Desde a obtenção do registro da empresa, até a disponibilização de alvarás e licenças para desenvolver suas atividades, comumente o cidadão se depara não apenas com a burocracia, mas também com a arbitrariedade e despesas dela decorrentes.
Nesse sentido que a Medida Provisória nº 881/2019[2] foi publicada pelo Governo Federal no último mês de abril. Como uma tentativa de proporcionar melhores cenários para os negócios em curto prazo, a lógica empregada pela ‘MP da Liberdade Econômica’ – como foi nomeada – tem a missão de diminuir a burocracia e simplificar os procedimentos da Administração Pública, especialmente, para os pequenos empreendedores, mas não somente a eles.
Dentre as inovações proporcionadas pela Medida, encontram-se importantes alterações legislativas, particularmente, ao Código Civil, Lei de Falência e Lei das S.A. Considerando a brevidade que caracteriza a MP nº 881/2019 – possui dezoito artigos somente –, os principais reflexos legais estão concentrados nos dez incisos do art. 3º e nas disposições finais.
O art. 3º, IV garante ao particular o direito a receber “tratamento isonômico de órgãos e de entidades da administração pública quanto ao exercício de atos de liberação econômica”, sendo que tais atos passam a ter de observar os mesmos critérios utilizados em decisões administrativas anteriores.
Com esse dispositivo, as decisões administrativas passam a ter efeito vinculante, isto é, a autoridade competente deve observar não só os critérios utilizados, mas a própria decisão anterior como modelos para a tomada de uma decisão, aumentando a previsibilidade e, porquanto, diminuindo os riscos das operações financeiras que dependam, por exemplo, da expedição de um determinado alvará ou licença para desenvolvimento de suas atividades.
Na mesma lógica, o art. 3º, V institui a presunção da boa-fé aos “atos praticados no exercício da atividade econômica” diante de eventuais dúvidas acerca da interpretação da legislação aplicável, coroando, por assim dizer, a autonomia da vontade e valorizando as disposições contratualmente estabelecidas pelos particulares.
Ainda no intuito de demonstrar os possíveis e pontuais impactos da MP da Liberdade Econômica na atividade econômica privada, sem a pretensão de se exaurir todas elas, até porque não seria possível pelas circunstâncias, salienta-se a mudança na redação dos artigos 50, 423, 480-A e 480-B, as quais representam verdadeiro incentivo à boa redação contratual, uma vez que as partes de um contrato particular terão, em decorrência da presunção da boa-fé e da primazia do interesse privado, a possibilidade, inclusive, de determinar a correta interpretação de dispositivos legais à relação contratual em que estejam ingressando.

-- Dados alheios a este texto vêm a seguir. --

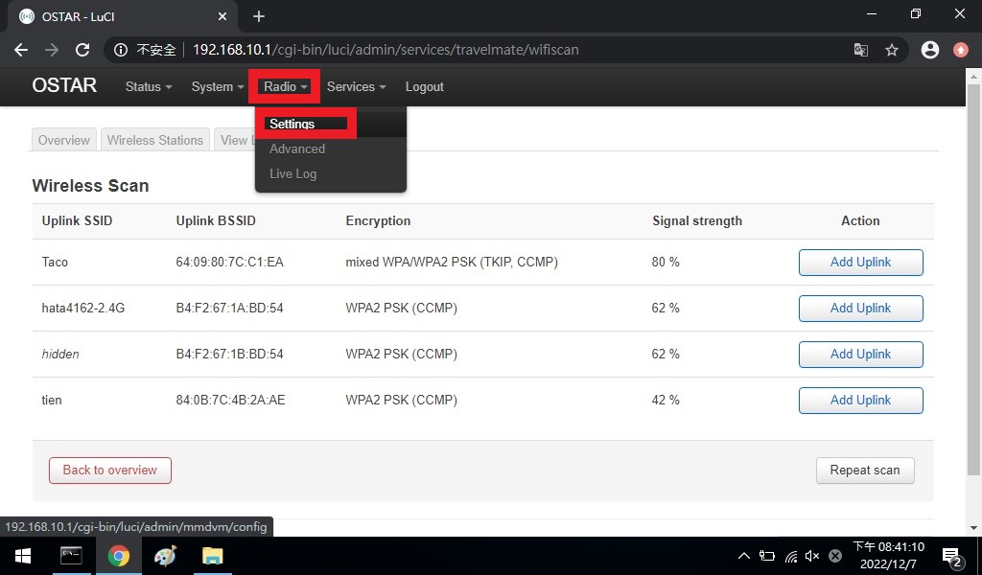
Task: Launch File Explorer from the taskbar
Action: click(x=213, y=556)
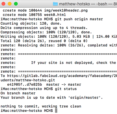Image resolution: width=117 pixels, height=114 pixels.
Task: Click the Counting objects: 120 line
Action: [x=31, y=23]
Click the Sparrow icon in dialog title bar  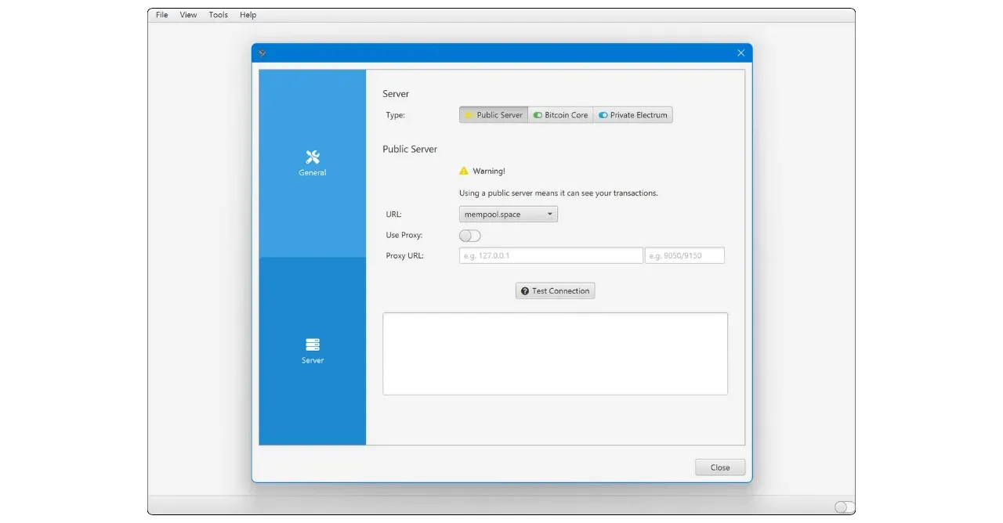(263, 53)
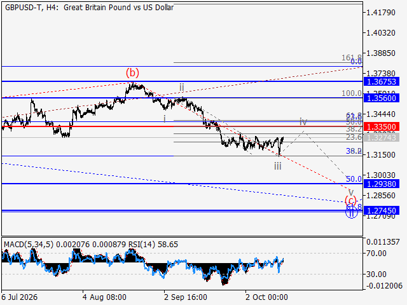Select the wave v label
407x305 pixels.
click(x=351, y=193)
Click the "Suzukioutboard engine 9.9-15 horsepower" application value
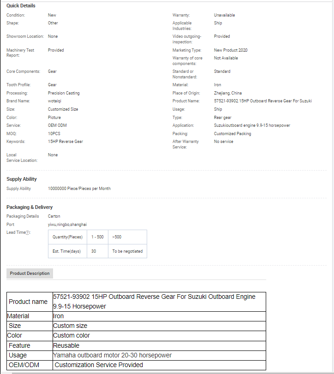 (252, 125)
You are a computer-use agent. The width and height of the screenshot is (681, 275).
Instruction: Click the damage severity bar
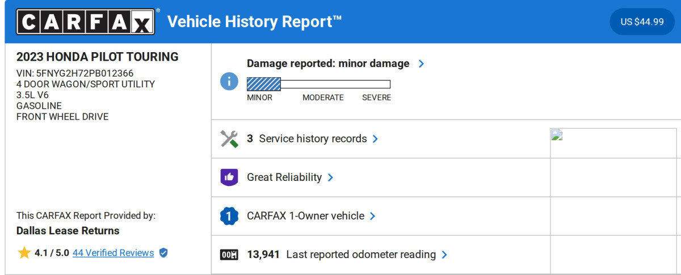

Dessa maneira, a Medida Provisória nº 811/2019 representa, essencialmente, uma incerteza, não apenas pelas quebras de paradigmas proporcionadas – as quais são identificadas sem a necessidade de se adentrar à níveis ideológicos e de teorias econômicas –, mas também pelo nível de aceitação que vem tendo pela sociedade.
Considerando que a MP da Liberdade Econômica precisa ser aprovada pelo Congresso Nacional dentre de 120 dias, contados de 30/04/2019, quando foi publicada, as discussões em torno dela têm se mostrado ávidas, sendo defendidas por aqueles que a veem como necessidade para o desenvolvimento econômico brasileiro, ao passo em que alguns ainda a encaram como incoerentes com outros institutos legais e até constitucionais.
Por ora, o que se tem é uma Medida Provisória vigente, cujos direitos previstos às empresas e cidadãos já devem ser observados, principalmente pelos próprios particulares que passam a ter maior previsibilidade e menor risco nas tomadas de decisões e contratação.